There’s a degree of natural justice in the fact that Fidel Castro had to cede power to his brother Raúl last year because of serious gastro-intestinal problems. Put bluntly, after 50 years of Castro communism, Cuban cuisine is absolutely revolting. It’s rumoured that barely a thousand head of cattle remain on the island — down from several million pre-Fidel — and that gristly offcuts of beef and mutton are imported from Venezuela, Costa Rica and even the US. Restaurants come in two grades: cheap, cheerful and awful; or pricey, miserable and awful. Roadside fare is worse: plates of malodorous rice and the occasional limp vegetable washed down with impenetrable ‘meat sauce’. The Comedor de Aguiar, the grandest restaurant in the grandest hotel, the Nacional, is little better; and if the fish doesn’t kill you at El Floridita, the prices will. But the booby prize must go to Ernest Hemingway’s old watering hole, the beautifully preserved Bodeguita del Medio. Battle your way past hordes of American and German tourists and you reach a dim restaurant with a menu promising a special of ‘rice with peas’. That’s not much to show for five decades of continual revolution.

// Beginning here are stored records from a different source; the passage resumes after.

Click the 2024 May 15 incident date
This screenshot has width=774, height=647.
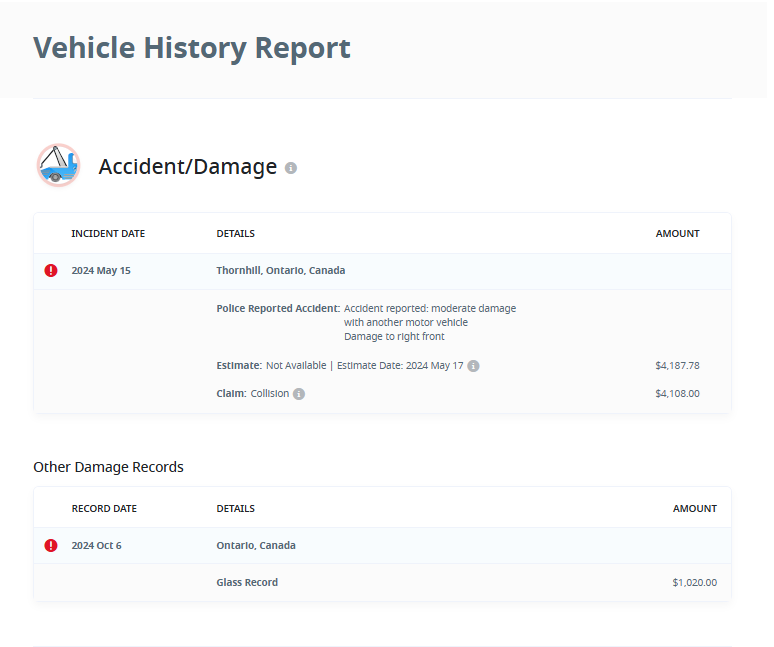pyautogui.click(x=101, y=270)
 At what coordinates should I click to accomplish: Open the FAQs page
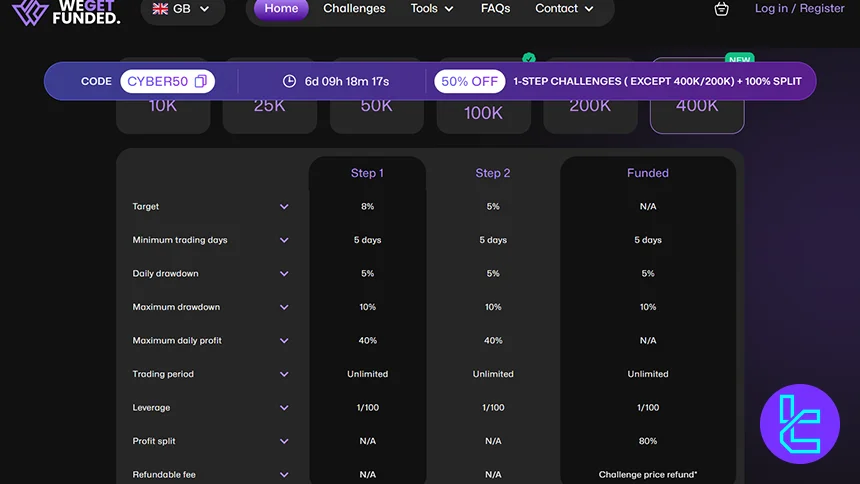[495, 9]
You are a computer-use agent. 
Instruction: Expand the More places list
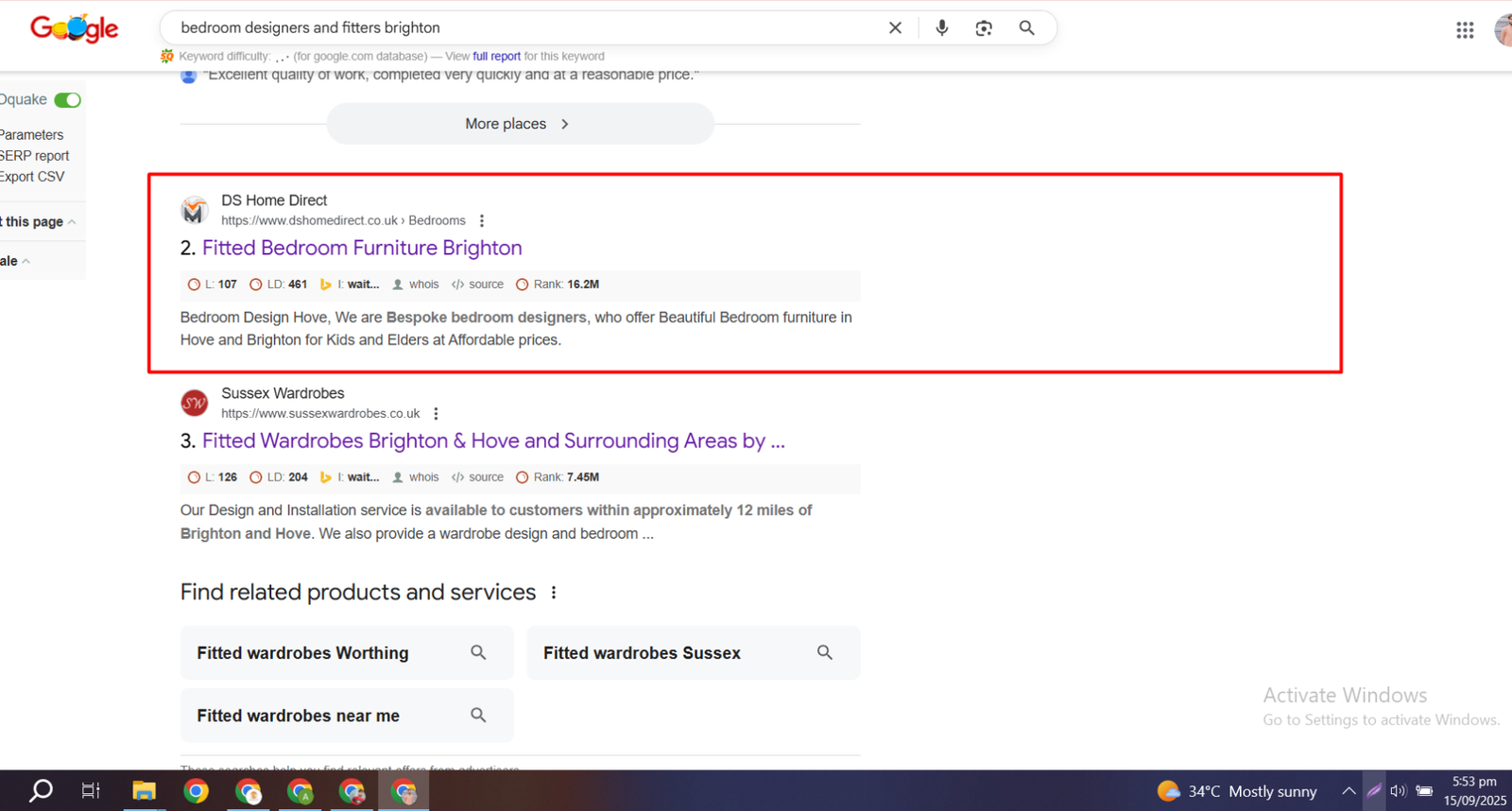point(520,124)
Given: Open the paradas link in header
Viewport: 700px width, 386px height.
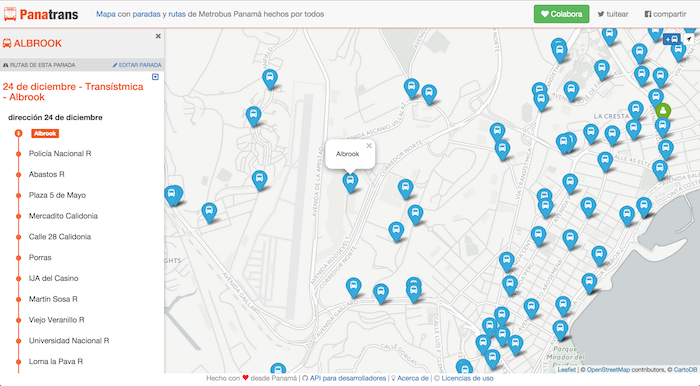Looking at the screenshot, I should 146,14.
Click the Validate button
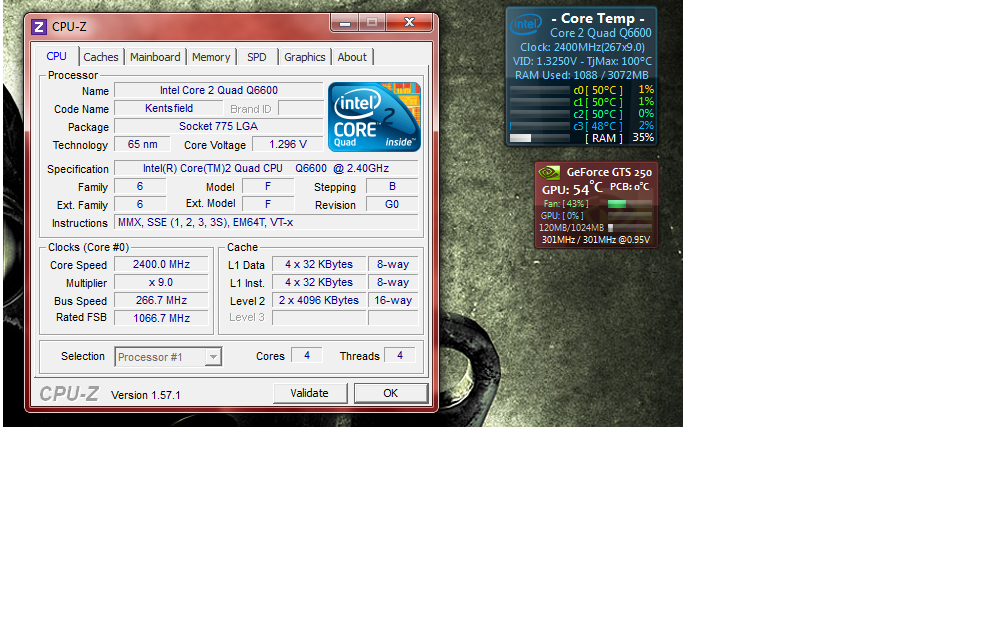 coord(309,393)
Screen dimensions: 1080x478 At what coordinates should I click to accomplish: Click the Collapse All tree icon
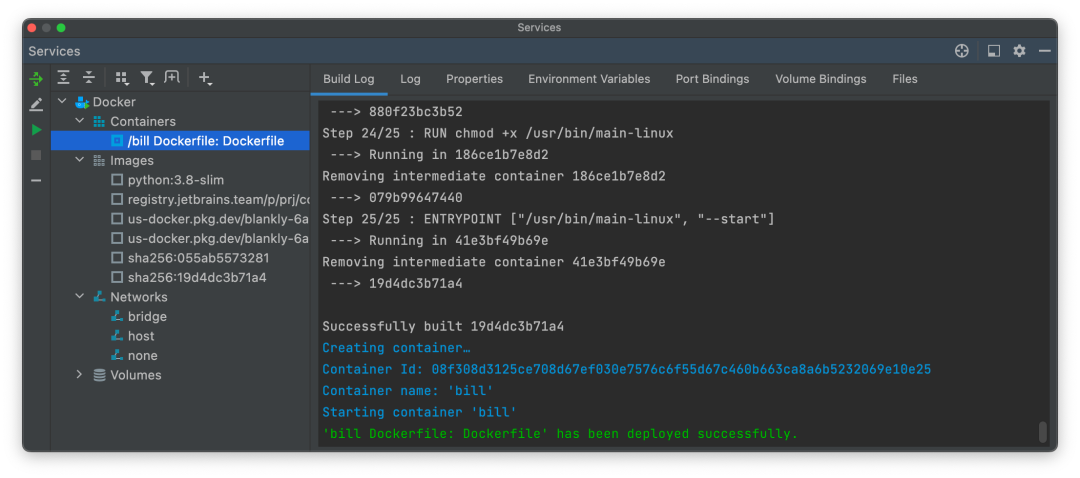(89, 78)
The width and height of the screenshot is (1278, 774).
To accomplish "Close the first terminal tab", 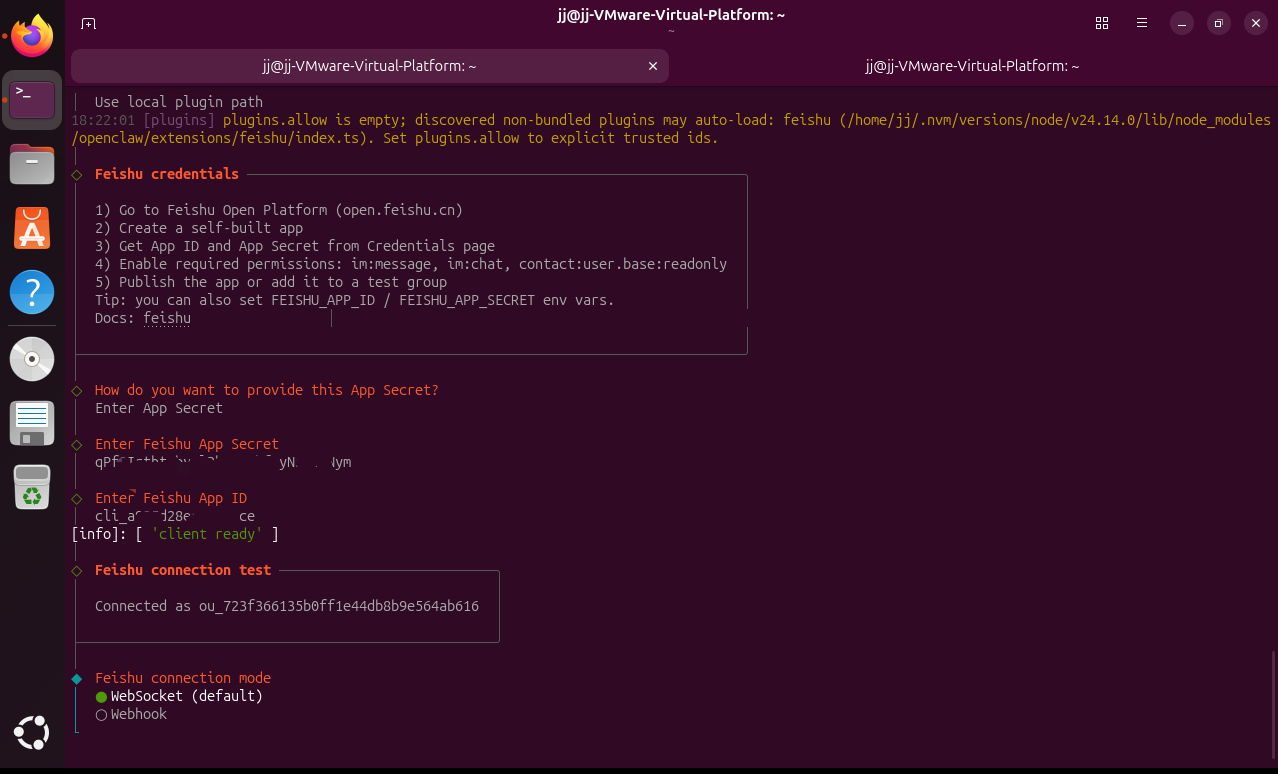I will [653, 66].
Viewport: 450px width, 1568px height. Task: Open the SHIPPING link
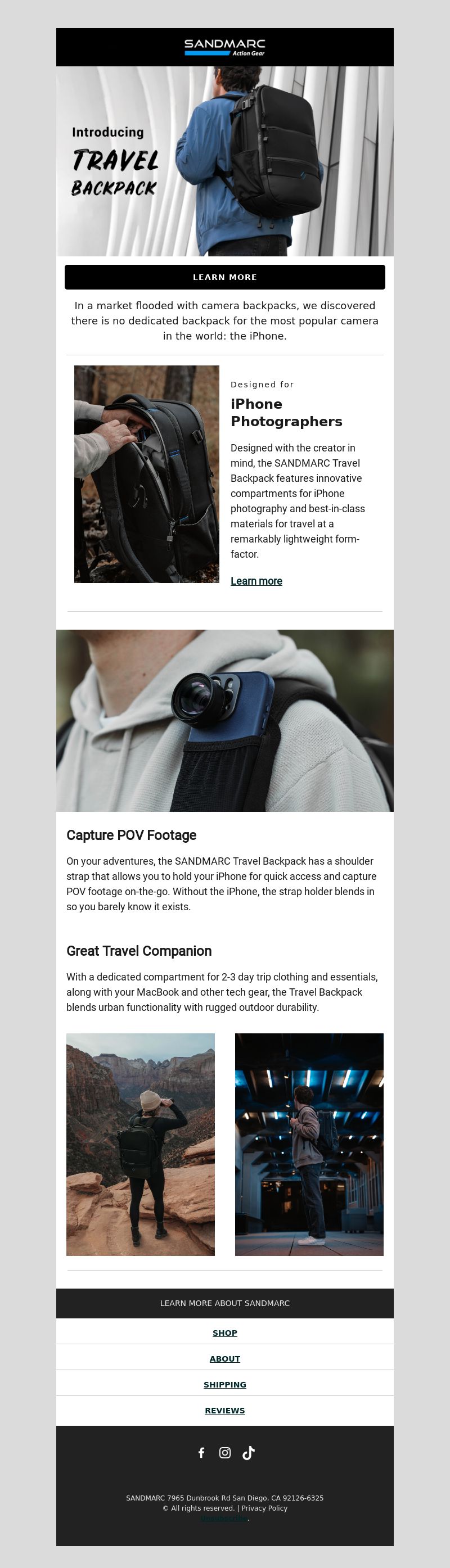coord(224,1384)
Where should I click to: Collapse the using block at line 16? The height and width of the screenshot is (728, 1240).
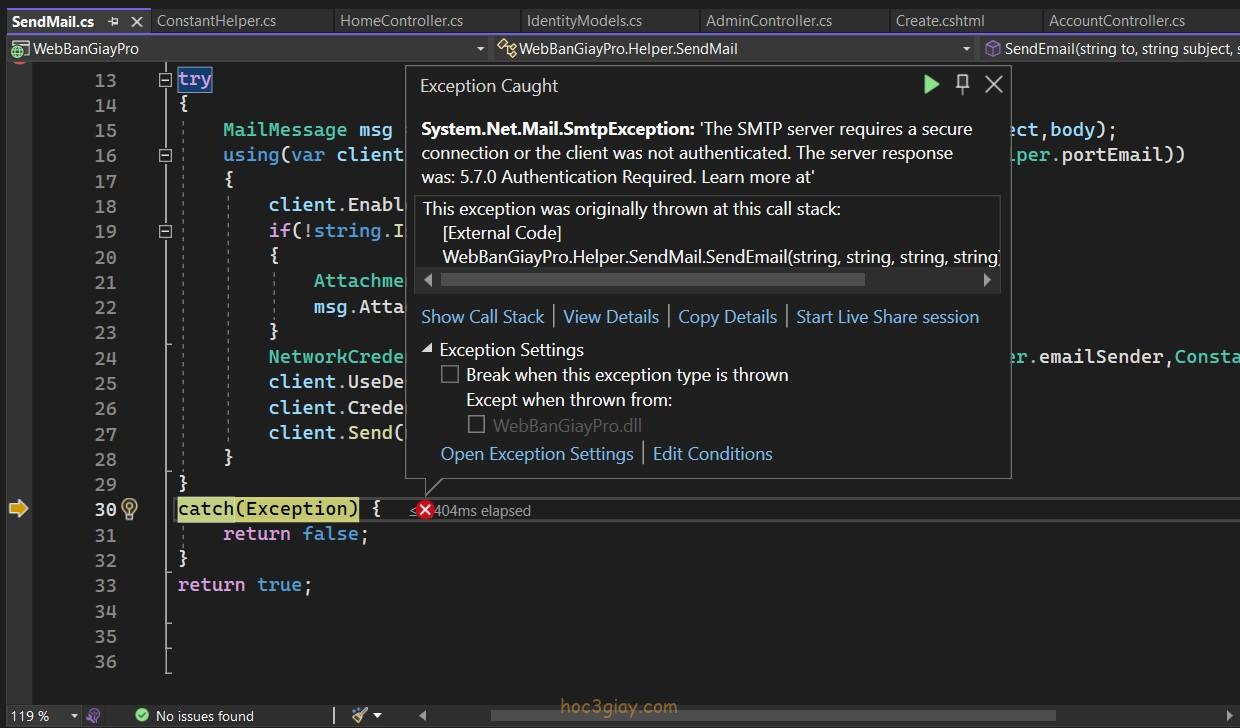coord(166,155)
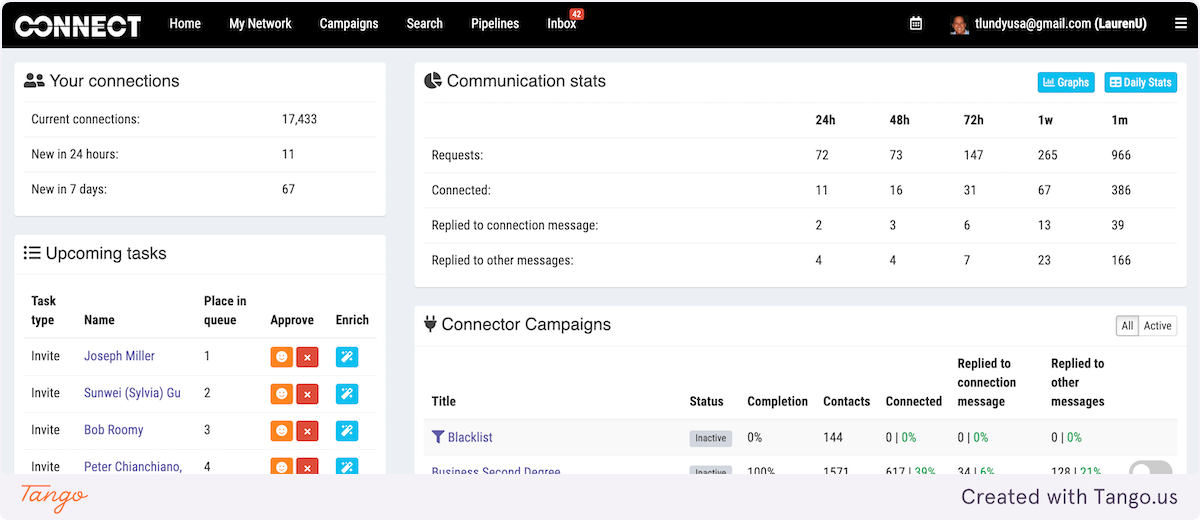This screenshot has height=520, width=1200.
Task: Click the Graphs button in Communication stats
Action: click(x=1066, y=82)
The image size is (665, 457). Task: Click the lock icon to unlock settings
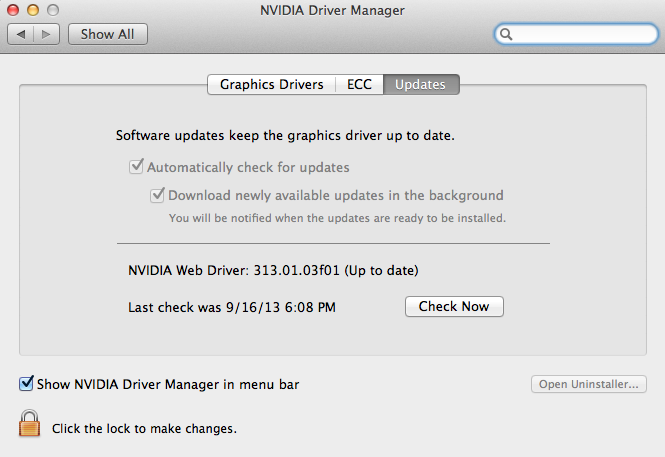click(x=29, y=423)
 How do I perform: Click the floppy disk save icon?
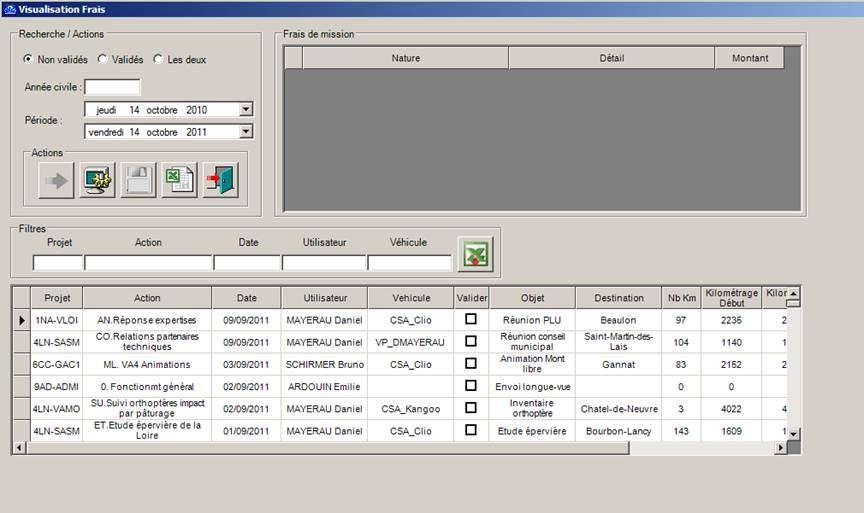(x=138, y=180)
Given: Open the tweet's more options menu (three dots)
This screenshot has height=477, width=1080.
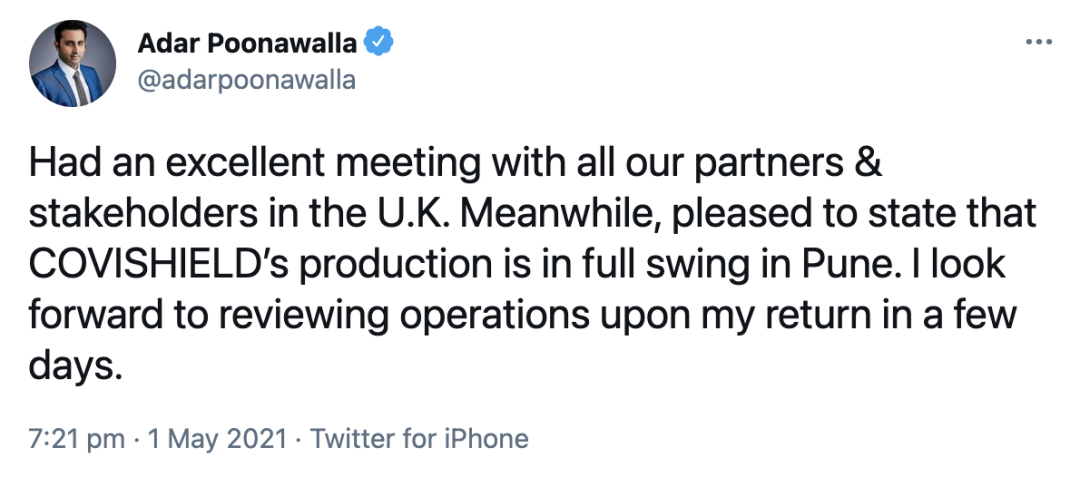Looking at the screenshot, I should (x=1040, y=42).
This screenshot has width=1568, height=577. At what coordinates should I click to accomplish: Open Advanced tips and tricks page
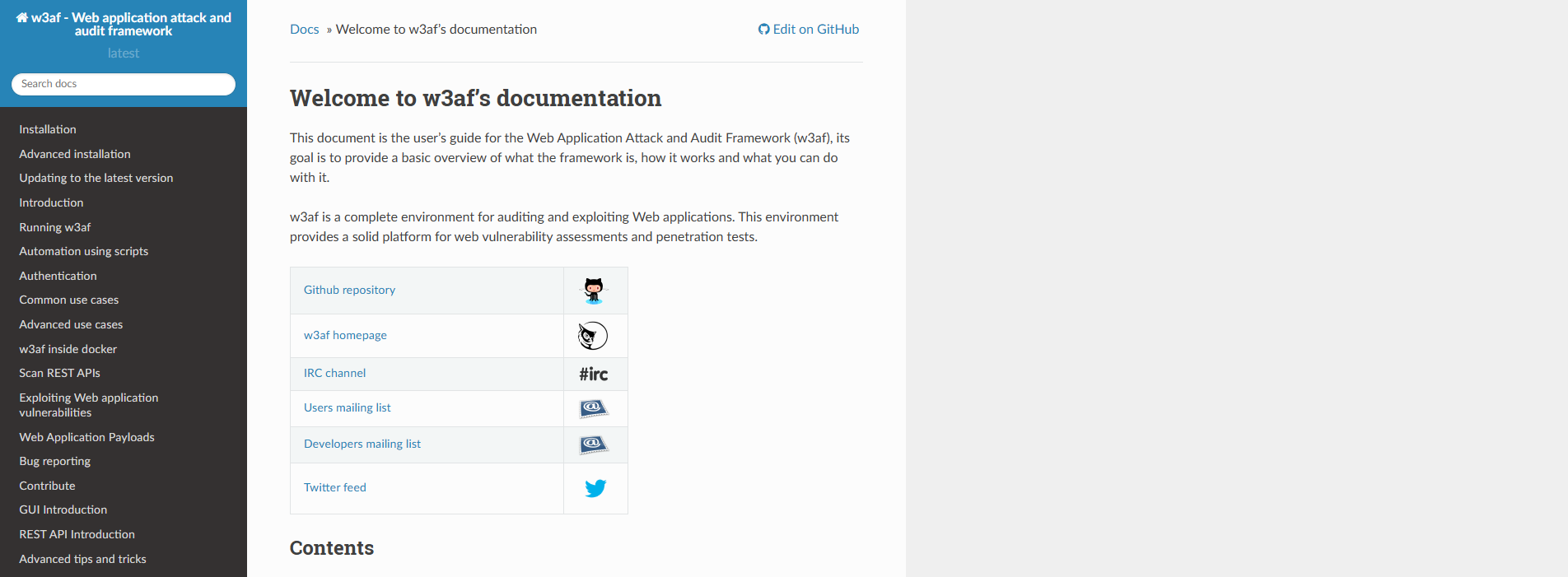[82, 559]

What really sets Cuba apart from other Caribbean nations — indeed, from almost everywhere except North Korea — is the absence of commerciality. Local TV channels blare out 1980s American sitcoms (Miami Vice and The Golden Girls are particular favourites) uninterrupted by ad breaks. Nor are there any advertisements on Havana’s streets. Buses, bus stops, taxis, even shopfronts: all are blissfully free of the commercial clutter that sullies the cities of the capitalist world. The experience is oddly refreshing.

Indeed, there’s a wonderful throwback feeling that pervades the whole of this municipality that’s falling apart at the seams.